YOUR ASSIGNMENT —
The response should contain only the line with "Image resolution: width=549" and every line after it to the end of the listing below, duplicated exactly; no picture belongs in it.
=== Section Start ===
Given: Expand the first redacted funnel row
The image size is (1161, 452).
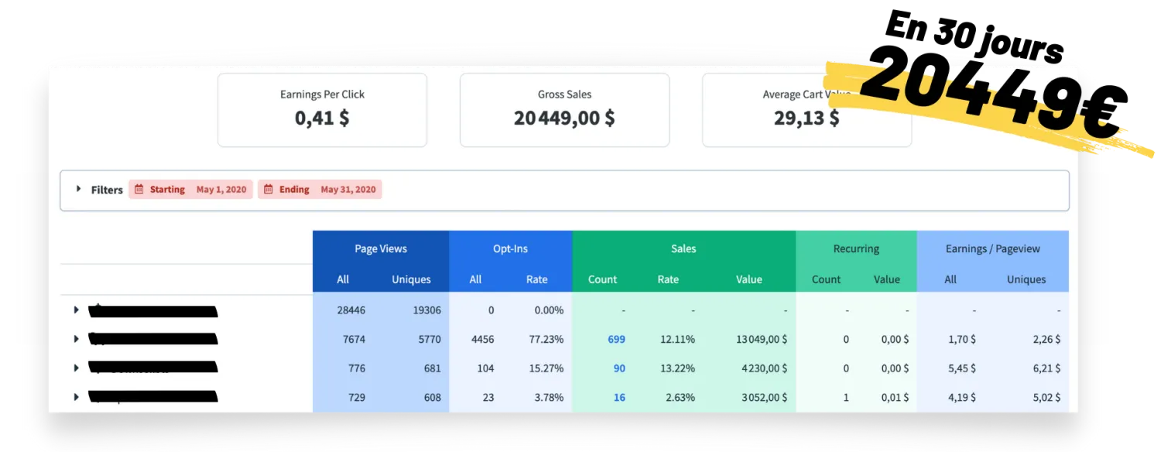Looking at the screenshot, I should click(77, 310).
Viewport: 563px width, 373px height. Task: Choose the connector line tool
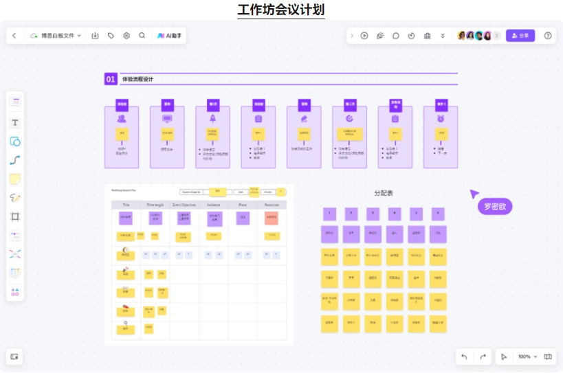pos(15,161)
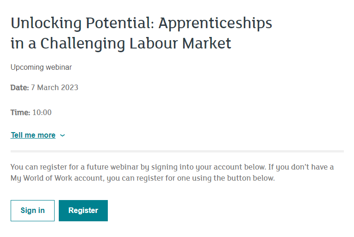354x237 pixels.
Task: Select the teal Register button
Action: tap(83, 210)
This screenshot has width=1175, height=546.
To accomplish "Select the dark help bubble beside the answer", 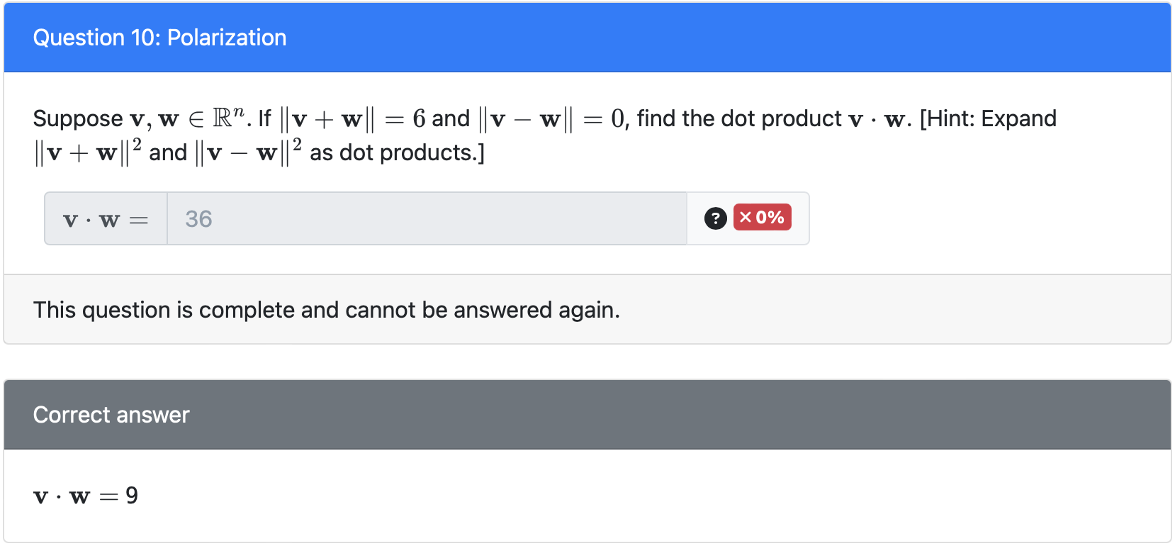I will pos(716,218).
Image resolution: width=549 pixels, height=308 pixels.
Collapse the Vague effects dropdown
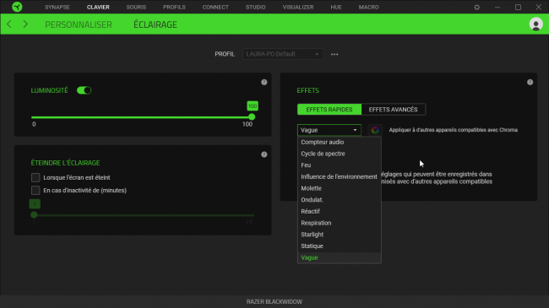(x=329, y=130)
=== Section End ===
TASK RESULT —
Image resolution: width=549 pixels, height=308 pixels.
Collapse the Vague effects dropdown
(x=329, y=130)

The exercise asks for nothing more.